Déjà fragilisé par des soupçons de corruption et des polémiques sur la violation des droits des travailleurs étrangers, le Mondial du Qatar affronte un nouveau défi avec la crise diplomatique qui secoue la région du Golfe. Accusé par ses voisins de soutenir le terrorisme, la réputation du Qatar est au plus mal, avec cette nouvelle tempête qui vient nuire à l’image du riche émirat pétrolier. Désigné à la surprise générale en 2010 comme pays hôte de la compétition mondiale aux dépens des Etats-Unis et de l’Australie, le Qatar est le premier pays arabe de l’histoire à jouir de cet honneur. Mais selon l’avis de plusieurs observateurs, le Qatar risque de perdre l’organisation du Mondial comme conséquence de cet isolement diplomatique qui remet en cause la capacité du petit émirat d’organiser l’événement le plus important dans le monde du football. «
Je pense que cela va avoir un réel impact si cela dure », déclare à l’
AFP Kristian Ulrichsen, spécialiste du Golfe à l’institut de Baker, à l’Université de Rice. «
L’un des arguments pour justifier l’attribution de la Coupe du monde était que le Qatar est l’un des pays les plus stables du Moyen-Orient », ajoute-t-il.
Le sport, une stratégie
Cela fait une vingtaine d’années que le Qatar mise sur le sport pour se faire connaître dans le monde entier. Et le petit émirat a réussi à gagner une grande réputation grâce à son grand investissement dans le monde du sport à l’image du fonds souverain Qatar Football Investments, propriétaire du célèbre club français Paris Saint-Germain et Qatar Airways, l’un des partenaires du géant footballistique mondial FC Barcelone depuis 2013. Le Qatar avait également réussi à organiser des événements importants comme le Championnat du monde de handball en 2015, sans compter aussi le rôle important des chaînes satellites Al-Jazeera Sports, devenues en 2013 beIN Sports pour promouvoir au petit émirat, ce qui lui a permis d’occuper une place importante sur la carte du sport mondial. « La crise actuelle soulève également une question importante en termes d’évaluation des risques et de planification. Plus nous nous rapprochons de 2022, plus le Qatar sera exposé. En termes de réputation et de complications prévisibles, c’est un problème majeur pour le Qatar », explique à l’AFP Simon Chadwick, professeur en économie du sport à l’Université britannique de Salford.
En outre, la décision de l’Arabie saoudite de fermer ses frontières terrestres et maritimes avec le Qatar pourrait entraver l’acheminement des matériaux nécessaires pour la construction des stades et va retarder la livraison des enceintes sportives pour le Mondial. C’est alors que le Qatar risque de subir le même sort que la Colombie en 1983 quand la Fifa a décidé de retirer l’organisation de la Coupe du monde 1986 du pays latin en raison de son incapacité logistique à accueillir la compétition mondiale. Ce qui sera une perte catastrophique pour le Qatar. Selon une déclaration de Ali Chérif Al-Emadi, ministre qatari des Finances, en février dernier, le riche émirat dépense 500 millions de dollars par semaine dans la construction des infrastructures pour accueillir la compétition.
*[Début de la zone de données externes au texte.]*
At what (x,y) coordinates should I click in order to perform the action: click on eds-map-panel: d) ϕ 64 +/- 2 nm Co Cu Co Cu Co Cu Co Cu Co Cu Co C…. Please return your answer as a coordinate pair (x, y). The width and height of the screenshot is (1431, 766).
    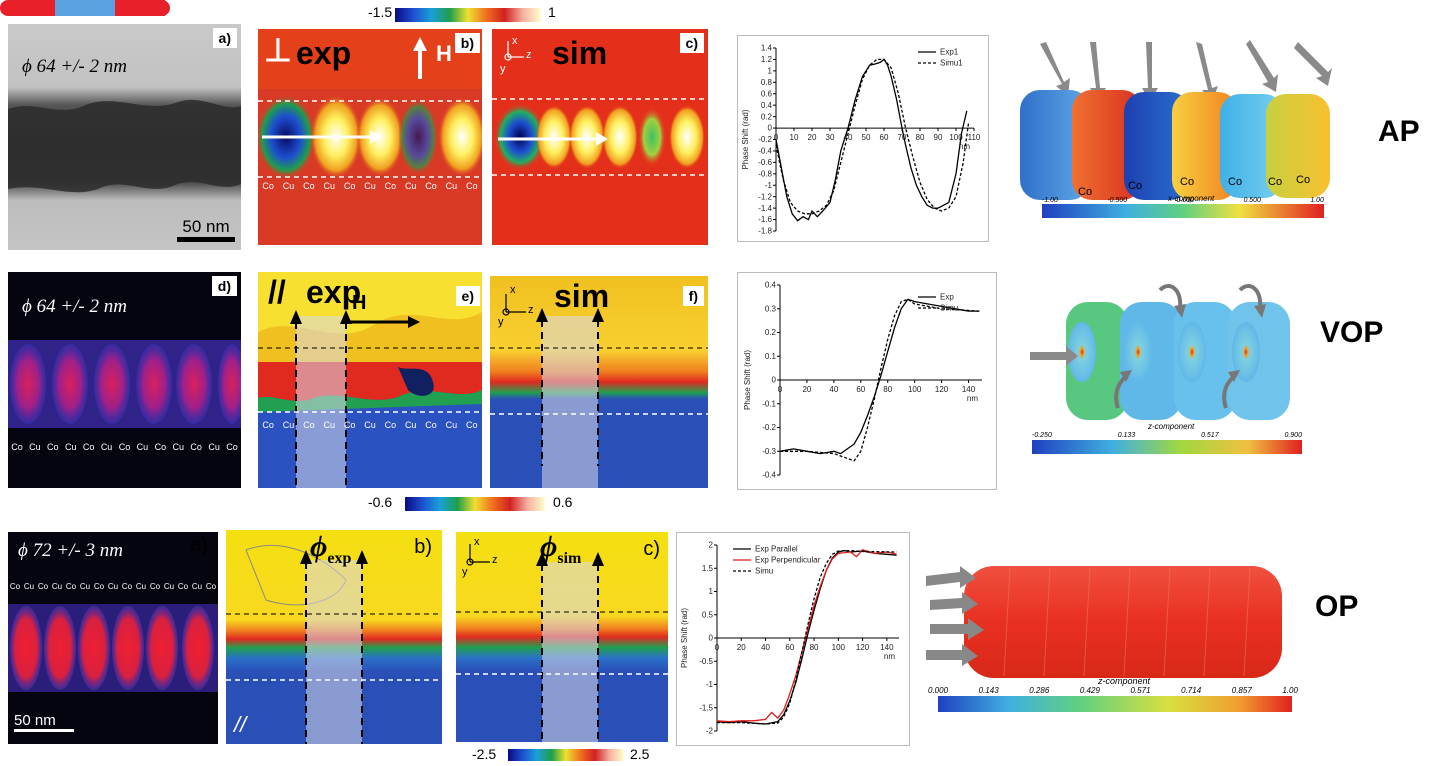
    Looking at the image, I should click on (124, 380).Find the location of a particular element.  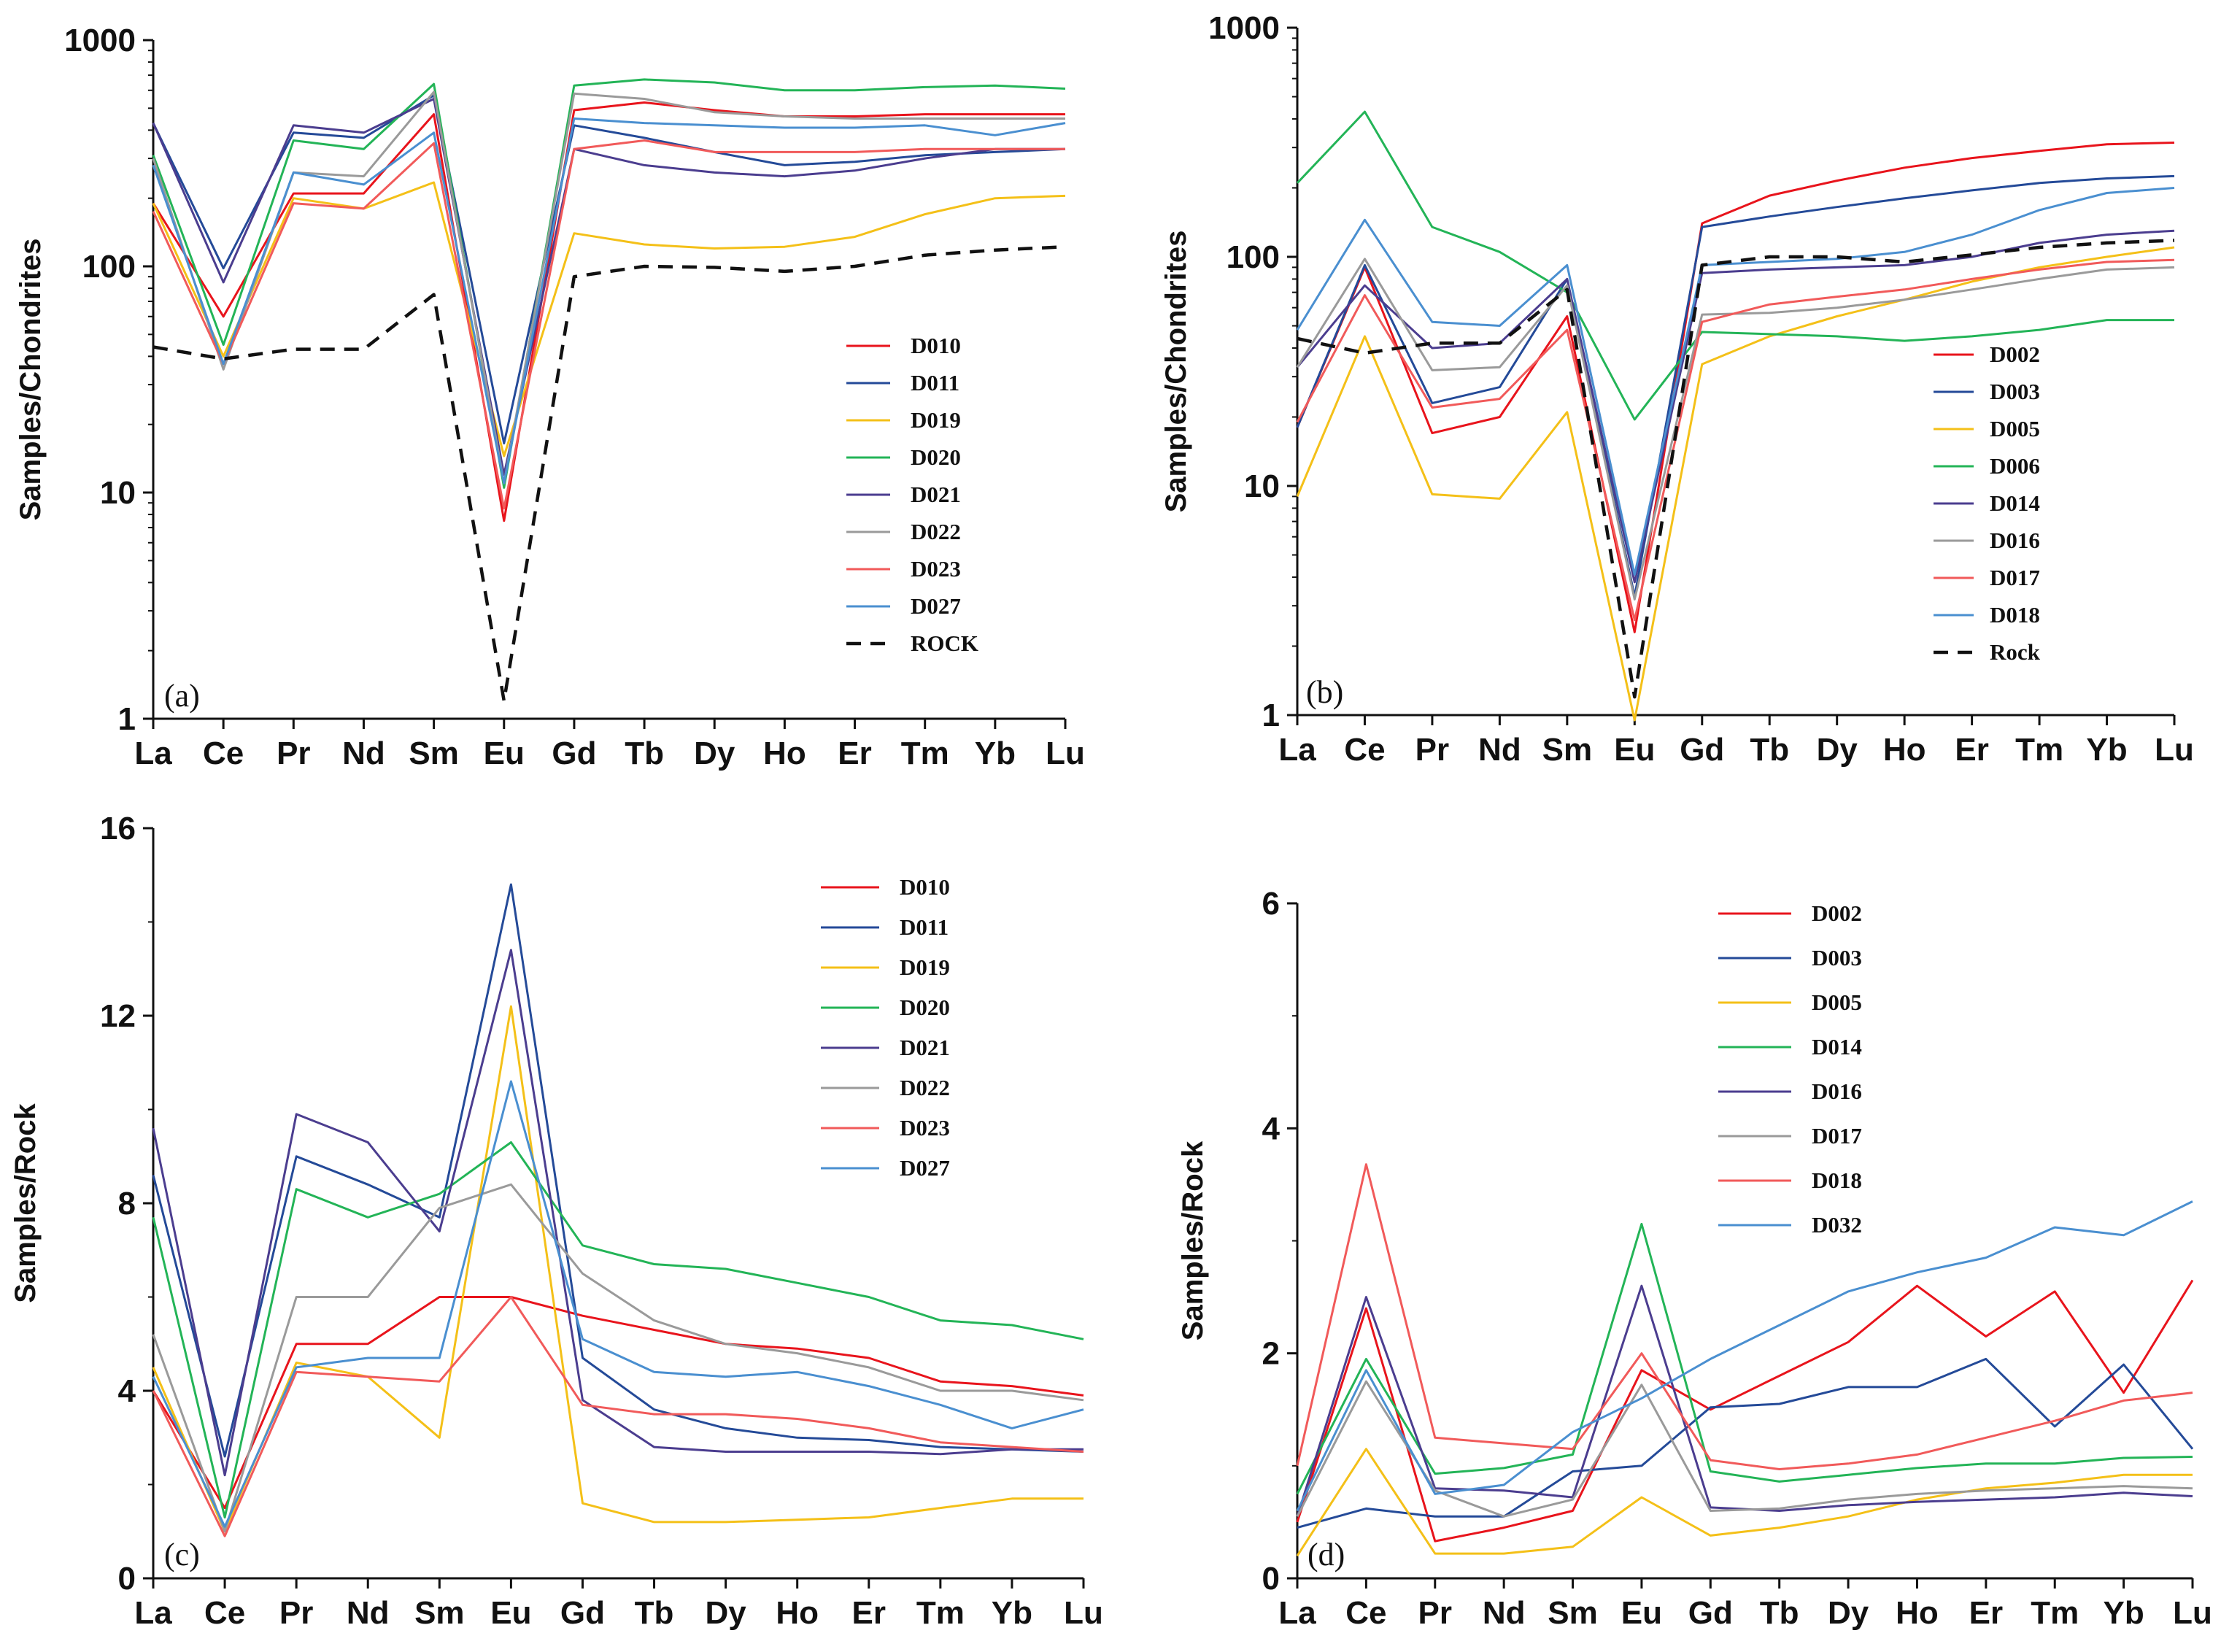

Pour sa part, la Fifa a déclaré dans un communiqué qu’elle était en contact régulier avec les organisateurs et qu’elle n’a aucun autre commentaire pour le moment sur ce sujet. « Cinq ans nous séparent du Mondial du Qatar, et durant cette période, il faut résoudre cette crise politique, mais en principe c’est inacceptable que les grands événements sportifs prennent place dans des pays qui soutiennent le terrorisme », a indiqué Reinhard Grindel, président de la Fédération allemande du football, dans un entretien avec le site officiel de la fédération. C’est clair que le Mondial qatari est bel et bien menacé.